Wellington and Wilma Webb have lived in their 4-bedroom home in Denver’s Whittier neighborhood since 1971, going on 55 years — but they weren’t there for the most important six weeks of their political careers.

“The most unheard part is that we didn’t live here during the campaign,” the former Denver mayor told The Denver Gazette, following an announcement by Historic Denver that it nominated the house to become a city landmark.

In 1991 Webb famously hit the campaign trail on foot, walking 321 miles, knocking on doors and establishing his worn pair of sneakers as a political trademark. For 41 nights, he never returned to Whittier; rather, he spent the night in a different home each evening.

After he went on to win two reelections, Webb sent plaques to each family with whom he had sheltered. “I got the idea from Jimmy Carter,” he recalled.

Go or no-go

None of that had seemed likely when the Webbs met late one night in their family room for a campaign go-or-no-go decision, joined by media consultant Mandy Grunwald, manager Mike Dino, supporter Bob Osenga and a pollster. The latter had bad news: tallies showed Webb’s support in a coming election at 7%.

Webb recalls that Wilma Webb, who had won reelection for state representative several times, said, “You’re not going to win if you don’t run.”

The sneaker campaign was a hit, but Webb recalls that it was a policy position that helped to garner his winning coalition.

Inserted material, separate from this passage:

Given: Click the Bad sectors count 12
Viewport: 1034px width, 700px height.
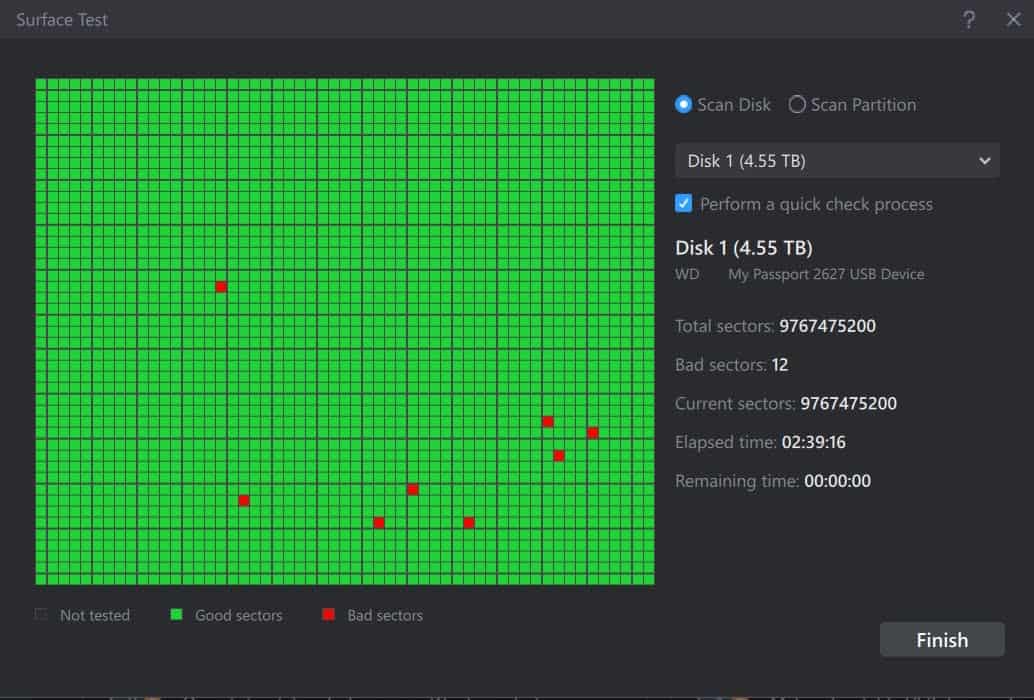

In 1980, Whittier was on the flight path into Stapleton International Airport, just three miles east — close enough that skyscrapers downtown were height-limited by jets overhead. After residents in Park Hill sued the city over noise, Mayor Peña’s administration began a plan to move the airport.

Webb t
Wellington and Wilma Webb’s Denver Square home, built 1905, in Denver’s Whitter neighborhood. (Mark Samuelson, Denver Gazette)

But that would cost over $2 billion. Webb, then city auditor, recalls his opponents divided out on the move, one too readily backing it, the other calling for it to be shut down. “I took the middle ground, a more practical approach,” Webb said.

In its nomination for landmark status, Historic Denver gives the home credit for its Denver Square architecture that became popular in the 1890s after the silver boom. But it was the meetings that took place here that lend importance, President & CEO John Deffenbaugh said.

Jimmy Carter’s famous ‘Aunt Sissy’ was among notables who visited — and most every civil rights leader of the era: Stokely Carmichael, U.S. Rep. Charlie Rangel, Jessie Jackson and Coretta Scott King, who visited often and become close to the family.

But Wilma Webb, who went on to serve as regional administrator for the U.S. Department of Labor, says that it was the family aspects that stand out.

Needed work

The couple had gone to different Denver schools, but met early in their political careers, each already with two kids. They married and picked a four-bedroom that needed work: no water heater, and a bathroom with an old-fashioned pull-chain toilet the kids loved to fool with, causing their parents to worry it would flood the floors. (The Webbs donated it to the Molly Brown House.)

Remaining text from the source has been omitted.